◆ YOUR INSTRUCTIONS: In the search and rescue passage below, reproduce word for word the text from "TNSAR was founded" to "Tahoe City base.".

◆ DOCUMENT PASSAGE:
TNSAR was founded in 1976 in response to the death of a boy lost off the backside of Northstar ski resort during a blizzard. "We didn't do a very good job of finding him," says Doug Read, who cofounded the group with the boy's father, Larry Sevison, and others. "It became apparent that we needed to get better organized." Currently about 100 members strong, the team responds to about 30 requests for help every year, half of which turn out to be false alarms. Ninety percent of its searches are within a 50- mile radius of its Tahoe City base.

Representing a wide range of ages and professions, Search and Rescue volunteers are the angels of the outdoors, willing to trudge out in winter's worst weather on skis, snowshoes, snowmobiles or snowcats, to save those lost or injured. In addition to rock solid skills on backcountry ski gear, they're well versed in search management, first aid, radio procedures, map and compass and GPS navigation, avalanche beacons, wilderness survival, helicopter safety and snowmobile operations. They train year-round to familiarize themselves with every nook and cranny of terrain they'll need to cover quickly and, at night in a snowstorm, practically blind. They keep a 25-pound pack ready at work or home should their pagers go off.

◆ DATASET EXCERPT:
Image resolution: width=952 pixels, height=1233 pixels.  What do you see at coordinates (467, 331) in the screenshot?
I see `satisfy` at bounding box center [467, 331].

◆ RIGHT ANSWER:
TNSAR was founded in 1976 in response to the death of a boy lost off the backside of Northstar ski resort during a blizzard. "We didn't do a very good job of finding him," says Doug Read, who cofounded the group with the boy's father, Larry Sevison, and others. "It became apparent that we needed to get better organized." Currently about 100 members strong, the team responds to about 30 requests for help every year, half of which turn out to be false alarms. Ninety percent of its searches are within a 50- mile radius of its Tahoe City base.